Em uma apresentação em formato de feira, Maria José apresentou produtos e práticas construídas pelas quebradeiras nos territórios e levou para o centro do debate uma pauta histórica do movimento: o Babaçu Livre.
Nos grupos de trabalho, as participantes discutiram crises comuns enfrentadas por cooperativas e iniciativas comunitárias e estratégias para superá-las. Entre as contribuições do MIQCB, Maria José destacou como desafio permanente a restrição de acesso aos babaçuais e seus impactos sobre o trabalho das mulheres e a continuidade das experiências produtivas.
“Frisei bastante a dificuldade de o nosso coco babaçu não ser livre para nossas atividades diárias e para a continuidade da cooperativa. Mas também levei como ponto positivo a força do MIQCB e do Fundo Babaçu, que têm conseguido manter nossas iniciativas no mercado.”
As trocas também evidenciaram desafios compartilhados entre os países da rede, como as exigências dos mercados convencionais, o baixo reconhecimento dos produtos comunitários e a necessidade de fortalecer circuitos econômicos próprios.
Alianças para fortalecer a rede
Um dos principais resultados do encontro foi o avanço na consolidação de mecanismos de articulação internacional entre os países participantes. Foram definidos encaminhamentos para o funcionamento da rede, agendas de reuniões e um grupo de representação para impulsionar a construção dessa estrutura coletiva.
Para o MIQCB, esse processo reforça que as economias comunitárias não são apenas alternativas produtivas, mas projetos políticos construídos a partir dos territórios.

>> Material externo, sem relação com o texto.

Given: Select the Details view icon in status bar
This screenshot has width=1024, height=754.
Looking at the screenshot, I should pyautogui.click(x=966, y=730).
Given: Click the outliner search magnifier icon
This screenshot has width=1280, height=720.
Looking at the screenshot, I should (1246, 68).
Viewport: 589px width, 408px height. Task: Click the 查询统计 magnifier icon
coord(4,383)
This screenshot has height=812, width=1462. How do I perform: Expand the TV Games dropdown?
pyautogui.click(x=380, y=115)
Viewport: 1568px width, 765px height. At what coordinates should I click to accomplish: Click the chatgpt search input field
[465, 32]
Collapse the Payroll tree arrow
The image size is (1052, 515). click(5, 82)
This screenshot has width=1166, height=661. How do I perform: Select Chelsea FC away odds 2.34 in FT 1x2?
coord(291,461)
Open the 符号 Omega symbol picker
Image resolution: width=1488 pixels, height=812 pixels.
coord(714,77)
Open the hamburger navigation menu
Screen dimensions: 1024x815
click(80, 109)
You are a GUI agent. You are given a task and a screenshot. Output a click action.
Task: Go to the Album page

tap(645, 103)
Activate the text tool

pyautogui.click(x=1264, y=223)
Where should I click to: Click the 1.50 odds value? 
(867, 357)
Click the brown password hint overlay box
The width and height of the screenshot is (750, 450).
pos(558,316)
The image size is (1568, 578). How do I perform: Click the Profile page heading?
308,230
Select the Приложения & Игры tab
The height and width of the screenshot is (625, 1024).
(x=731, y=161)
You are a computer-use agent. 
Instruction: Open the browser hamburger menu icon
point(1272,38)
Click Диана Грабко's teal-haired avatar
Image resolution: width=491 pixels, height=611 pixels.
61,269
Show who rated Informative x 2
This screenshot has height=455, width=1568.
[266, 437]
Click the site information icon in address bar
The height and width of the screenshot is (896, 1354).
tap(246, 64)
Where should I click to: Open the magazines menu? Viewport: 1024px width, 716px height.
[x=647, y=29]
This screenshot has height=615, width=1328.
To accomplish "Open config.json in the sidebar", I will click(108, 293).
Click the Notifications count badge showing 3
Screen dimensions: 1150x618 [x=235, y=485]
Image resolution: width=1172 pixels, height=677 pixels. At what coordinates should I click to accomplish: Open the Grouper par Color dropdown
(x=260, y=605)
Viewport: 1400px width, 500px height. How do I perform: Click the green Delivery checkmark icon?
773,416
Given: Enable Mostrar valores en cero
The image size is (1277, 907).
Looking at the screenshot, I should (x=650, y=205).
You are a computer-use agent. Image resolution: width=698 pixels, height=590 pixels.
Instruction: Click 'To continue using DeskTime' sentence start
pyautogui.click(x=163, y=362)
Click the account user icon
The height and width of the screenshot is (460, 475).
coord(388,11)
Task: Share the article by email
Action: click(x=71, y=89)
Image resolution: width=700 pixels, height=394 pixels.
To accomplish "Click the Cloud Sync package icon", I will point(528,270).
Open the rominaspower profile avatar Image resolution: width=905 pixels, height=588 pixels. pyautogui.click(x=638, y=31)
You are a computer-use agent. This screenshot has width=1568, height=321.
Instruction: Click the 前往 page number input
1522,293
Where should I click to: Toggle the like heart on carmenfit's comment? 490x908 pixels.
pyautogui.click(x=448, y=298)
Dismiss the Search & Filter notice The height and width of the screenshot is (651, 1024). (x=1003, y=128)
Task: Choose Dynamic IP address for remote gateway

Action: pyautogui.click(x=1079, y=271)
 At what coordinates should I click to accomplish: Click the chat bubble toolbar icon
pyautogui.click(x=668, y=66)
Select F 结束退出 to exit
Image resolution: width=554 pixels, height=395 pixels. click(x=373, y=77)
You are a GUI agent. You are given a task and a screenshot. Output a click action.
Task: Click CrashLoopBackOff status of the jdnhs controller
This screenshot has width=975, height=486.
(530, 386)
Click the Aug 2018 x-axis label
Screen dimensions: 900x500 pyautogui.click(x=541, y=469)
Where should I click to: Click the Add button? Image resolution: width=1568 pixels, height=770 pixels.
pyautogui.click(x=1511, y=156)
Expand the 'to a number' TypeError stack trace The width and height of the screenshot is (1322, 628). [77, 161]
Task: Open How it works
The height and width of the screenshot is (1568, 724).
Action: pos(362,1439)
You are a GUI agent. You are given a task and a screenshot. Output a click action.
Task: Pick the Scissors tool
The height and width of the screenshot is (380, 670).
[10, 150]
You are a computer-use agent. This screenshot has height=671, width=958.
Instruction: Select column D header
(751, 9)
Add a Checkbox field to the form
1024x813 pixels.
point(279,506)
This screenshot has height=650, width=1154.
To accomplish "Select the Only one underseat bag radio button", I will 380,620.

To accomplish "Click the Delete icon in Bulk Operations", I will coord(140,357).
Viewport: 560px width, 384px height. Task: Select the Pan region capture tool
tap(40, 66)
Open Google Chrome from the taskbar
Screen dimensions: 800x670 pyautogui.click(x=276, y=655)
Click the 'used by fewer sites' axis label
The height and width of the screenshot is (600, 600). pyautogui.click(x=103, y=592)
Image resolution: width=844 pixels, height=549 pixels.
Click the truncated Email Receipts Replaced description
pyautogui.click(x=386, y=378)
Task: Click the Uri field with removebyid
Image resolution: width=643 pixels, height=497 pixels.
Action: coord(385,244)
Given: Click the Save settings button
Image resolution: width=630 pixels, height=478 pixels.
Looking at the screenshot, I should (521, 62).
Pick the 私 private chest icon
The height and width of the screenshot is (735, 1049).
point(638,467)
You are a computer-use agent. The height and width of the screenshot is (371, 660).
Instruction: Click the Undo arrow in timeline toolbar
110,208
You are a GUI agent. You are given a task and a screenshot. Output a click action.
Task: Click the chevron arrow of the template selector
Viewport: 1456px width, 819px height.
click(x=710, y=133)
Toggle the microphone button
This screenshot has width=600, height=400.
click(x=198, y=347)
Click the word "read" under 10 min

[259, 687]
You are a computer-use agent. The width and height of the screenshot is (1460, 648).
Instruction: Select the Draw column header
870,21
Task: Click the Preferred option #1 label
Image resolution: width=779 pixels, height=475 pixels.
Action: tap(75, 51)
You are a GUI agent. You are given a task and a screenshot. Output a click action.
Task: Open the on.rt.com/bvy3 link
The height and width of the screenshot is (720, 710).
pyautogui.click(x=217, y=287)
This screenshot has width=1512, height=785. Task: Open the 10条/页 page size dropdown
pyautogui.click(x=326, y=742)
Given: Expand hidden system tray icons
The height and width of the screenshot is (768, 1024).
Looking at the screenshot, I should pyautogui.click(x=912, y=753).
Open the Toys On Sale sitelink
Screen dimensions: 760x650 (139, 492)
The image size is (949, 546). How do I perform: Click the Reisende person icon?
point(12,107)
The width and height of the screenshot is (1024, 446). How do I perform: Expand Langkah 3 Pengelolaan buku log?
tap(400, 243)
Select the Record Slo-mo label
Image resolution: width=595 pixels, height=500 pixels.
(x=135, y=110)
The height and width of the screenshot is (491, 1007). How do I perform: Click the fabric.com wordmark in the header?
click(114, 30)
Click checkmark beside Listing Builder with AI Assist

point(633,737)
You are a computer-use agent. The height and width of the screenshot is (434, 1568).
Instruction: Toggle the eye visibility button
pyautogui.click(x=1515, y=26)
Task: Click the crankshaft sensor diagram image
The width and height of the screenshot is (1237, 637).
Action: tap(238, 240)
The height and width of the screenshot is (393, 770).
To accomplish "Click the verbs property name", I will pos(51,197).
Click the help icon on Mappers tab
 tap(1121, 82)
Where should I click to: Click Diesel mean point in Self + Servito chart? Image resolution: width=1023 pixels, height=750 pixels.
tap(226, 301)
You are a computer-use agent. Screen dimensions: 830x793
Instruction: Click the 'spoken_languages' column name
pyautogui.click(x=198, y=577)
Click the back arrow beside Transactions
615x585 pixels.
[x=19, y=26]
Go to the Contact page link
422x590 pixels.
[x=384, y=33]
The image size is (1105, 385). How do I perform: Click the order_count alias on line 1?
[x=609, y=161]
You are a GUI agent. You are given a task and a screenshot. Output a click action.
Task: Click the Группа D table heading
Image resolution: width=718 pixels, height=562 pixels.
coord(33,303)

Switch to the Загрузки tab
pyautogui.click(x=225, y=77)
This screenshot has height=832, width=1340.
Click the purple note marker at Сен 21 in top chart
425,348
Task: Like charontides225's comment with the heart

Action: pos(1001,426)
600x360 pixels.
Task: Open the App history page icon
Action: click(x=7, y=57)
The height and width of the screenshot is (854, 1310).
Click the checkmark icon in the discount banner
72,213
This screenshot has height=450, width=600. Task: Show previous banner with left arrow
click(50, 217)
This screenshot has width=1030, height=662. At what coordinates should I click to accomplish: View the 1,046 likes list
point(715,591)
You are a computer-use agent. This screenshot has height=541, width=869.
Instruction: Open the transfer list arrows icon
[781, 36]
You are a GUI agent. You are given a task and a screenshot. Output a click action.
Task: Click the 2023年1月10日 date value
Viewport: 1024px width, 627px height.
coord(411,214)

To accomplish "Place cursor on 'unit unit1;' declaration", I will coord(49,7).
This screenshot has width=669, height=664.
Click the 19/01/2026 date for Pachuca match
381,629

A presença das quebradeiras na Guatemala também reafirma o reconhecimento do movimento como referência internacional em organização popular protagonizada por mulheres.
Rumo à Cúpula Global 2026
A participação em Antigua integra um processo mais amplo de articulação internacional que segue ganhando força rumo à Cúpula Global 2026 sobre Meios de Vida Coletivos e Conservação, que acontece de 26 a 29 de maio, em Brasília.
Realizada pela RRI, COIAB, APIB, CONAQ e MIQCB, a Cúpula reunirá lideranças de diferentes partes do mundo, comunidades tradicionais e parceiros para impulsionar economias comunitárias comprometidas com a proteção dos territórios, das florestas e do futuro do planeta.
Nesse caminho, a presença das quebradeiras de coco em espaços internacionais reafirma que a luta pelo Babaçu Livre, pelo bem viver e pela autonomia das mulheres também se constrói em rede, para além das fronteiras.